--- Records for the exercise ---
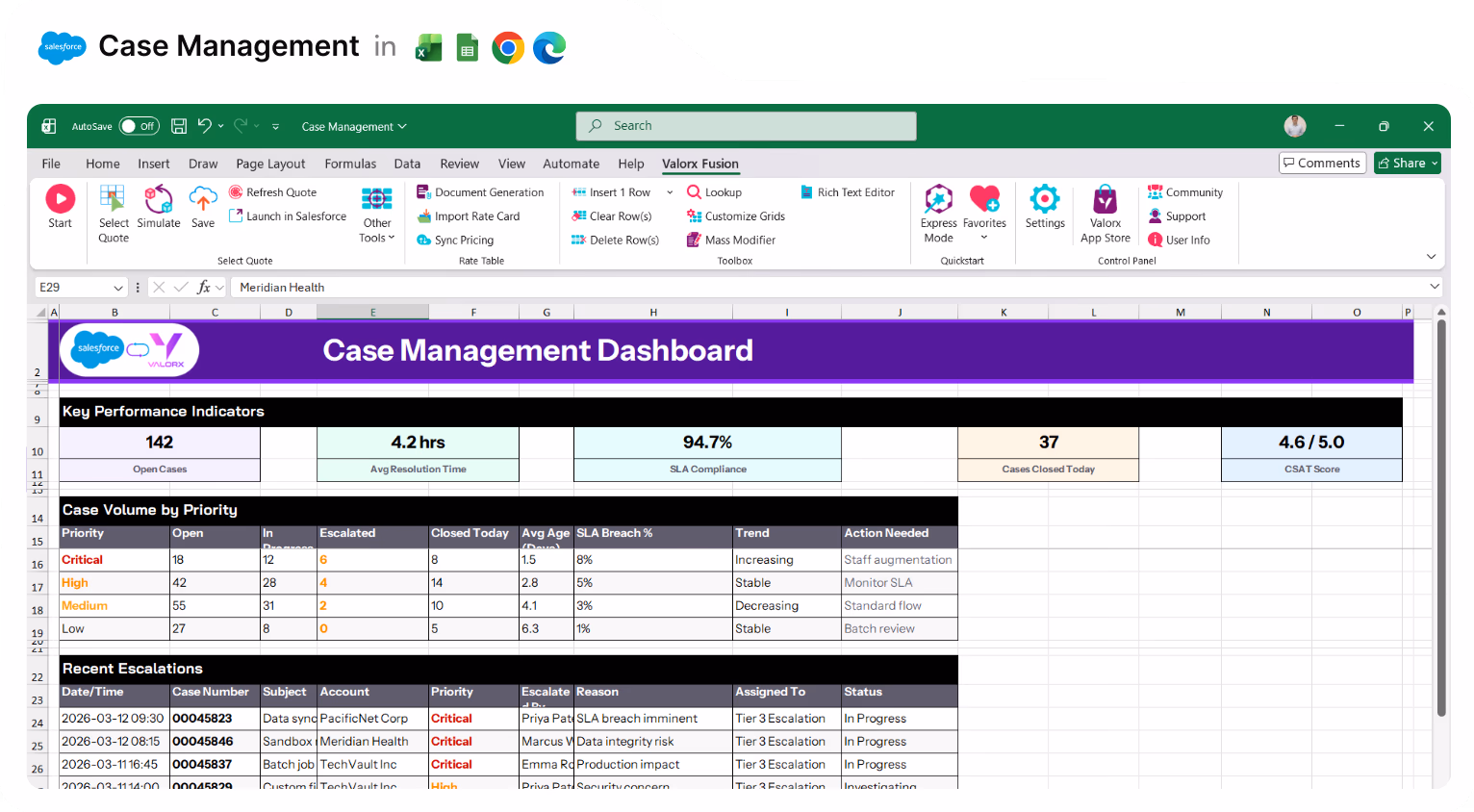Switch to the Formulas ribbon tab
This screenshot has width=1474, height=812.
click(350, 164)
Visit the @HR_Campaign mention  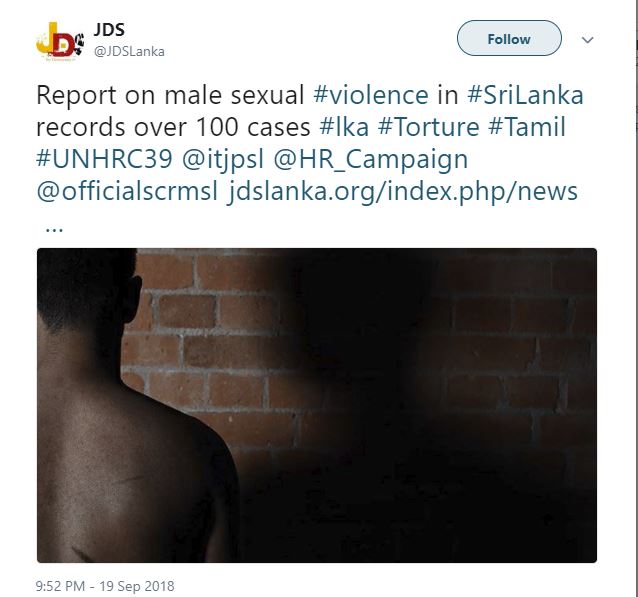[370, 159]
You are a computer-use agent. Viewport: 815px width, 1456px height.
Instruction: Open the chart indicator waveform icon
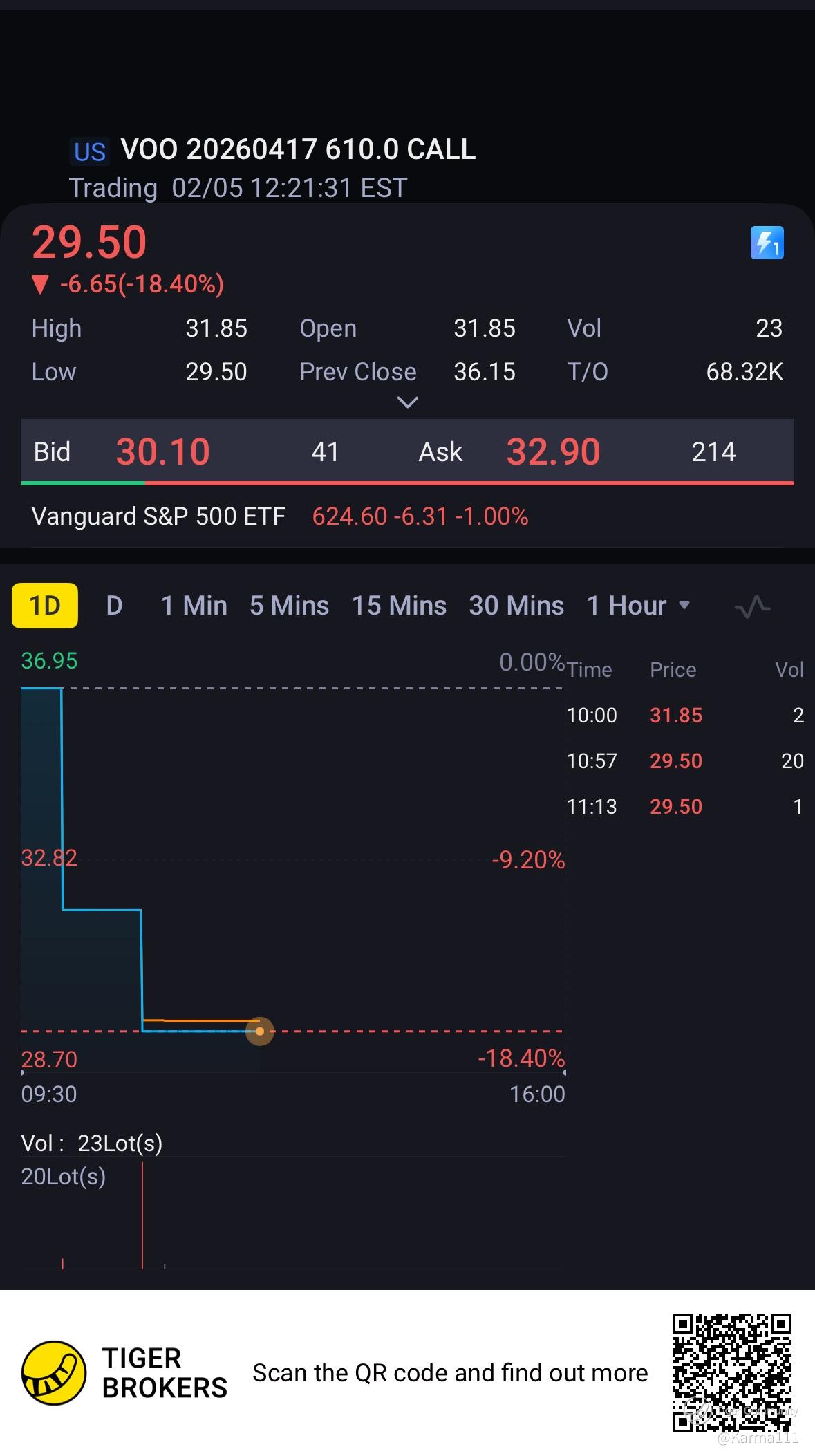(752, 606)
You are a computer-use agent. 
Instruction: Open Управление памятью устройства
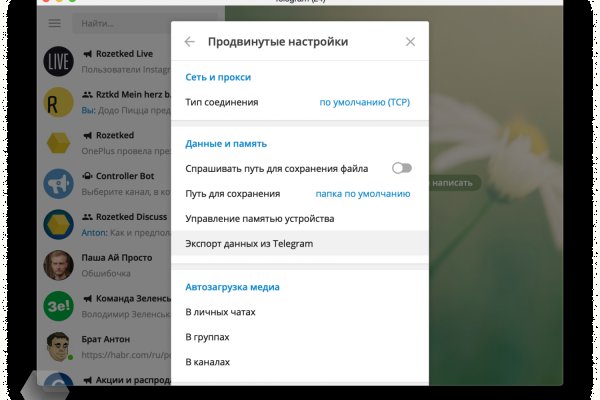point(260,218)
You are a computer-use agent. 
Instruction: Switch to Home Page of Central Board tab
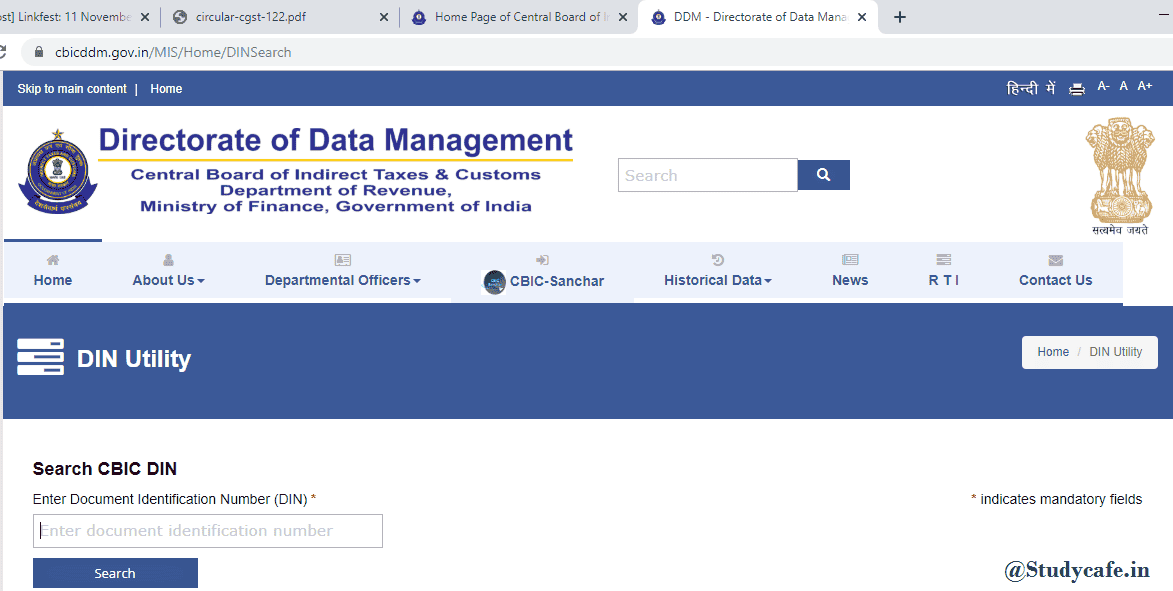(515, 17)
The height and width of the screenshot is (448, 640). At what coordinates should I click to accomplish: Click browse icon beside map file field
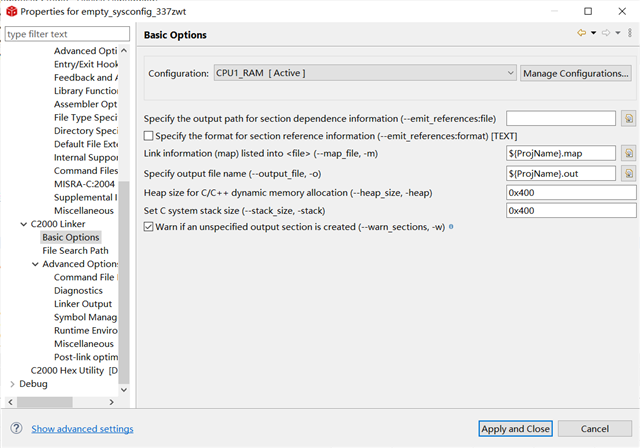tap(628, 154)
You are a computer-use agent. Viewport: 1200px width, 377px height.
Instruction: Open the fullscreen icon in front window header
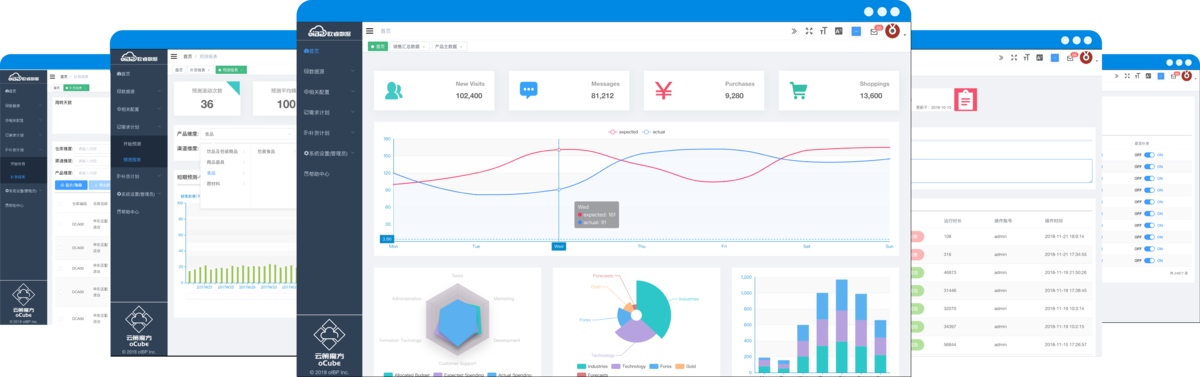coord(809,31)
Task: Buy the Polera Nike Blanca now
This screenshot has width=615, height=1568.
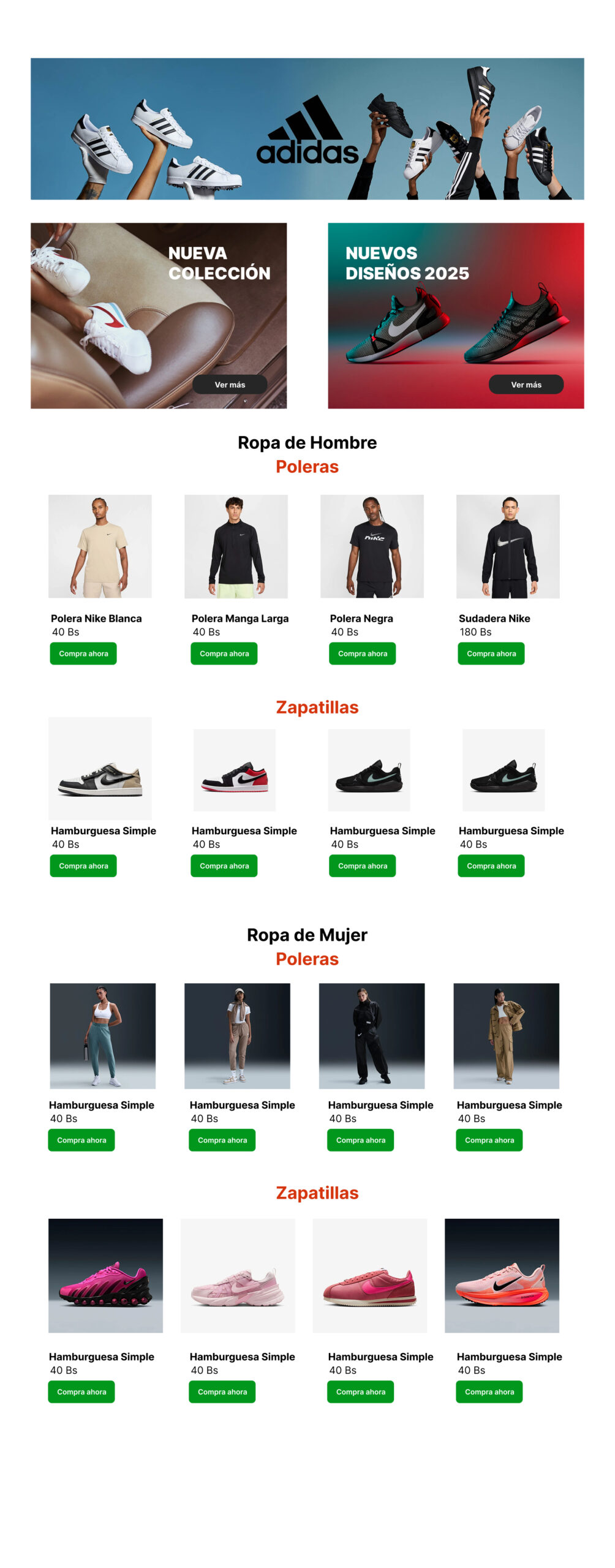Action: tap(83, 653)
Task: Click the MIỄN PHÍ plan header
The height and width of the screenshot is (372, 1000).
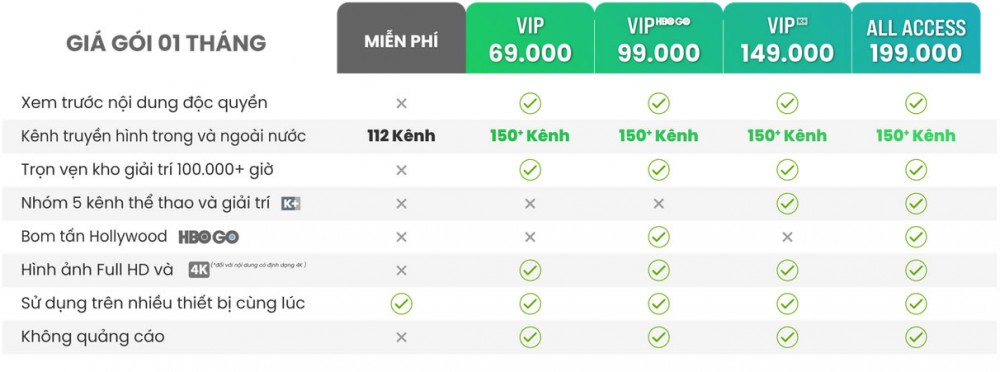Action: 401,38
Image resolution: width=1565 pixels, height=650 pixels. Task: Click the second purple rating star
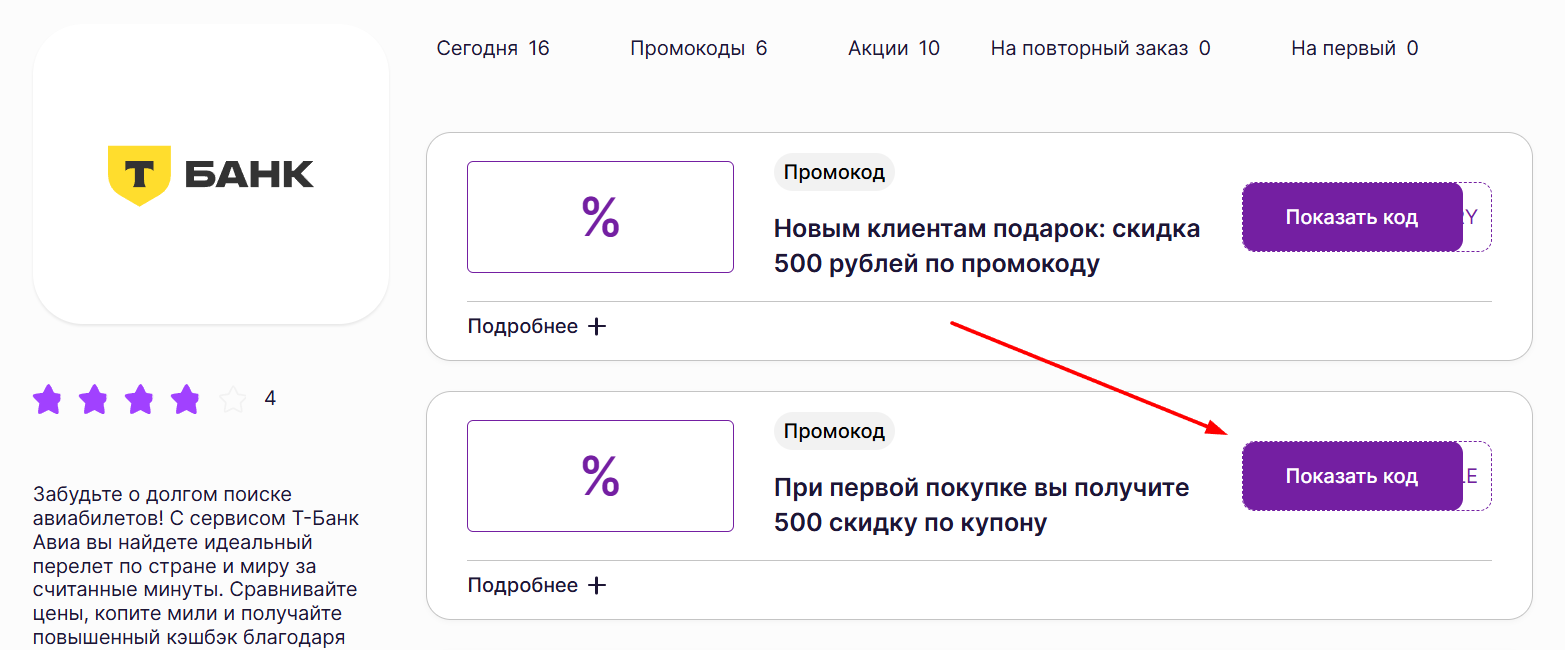click(x=94, y=399)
---
Your task:
Among the lines of the data above, count those holding "Viewport" and state only the number.

Completed exercise:
2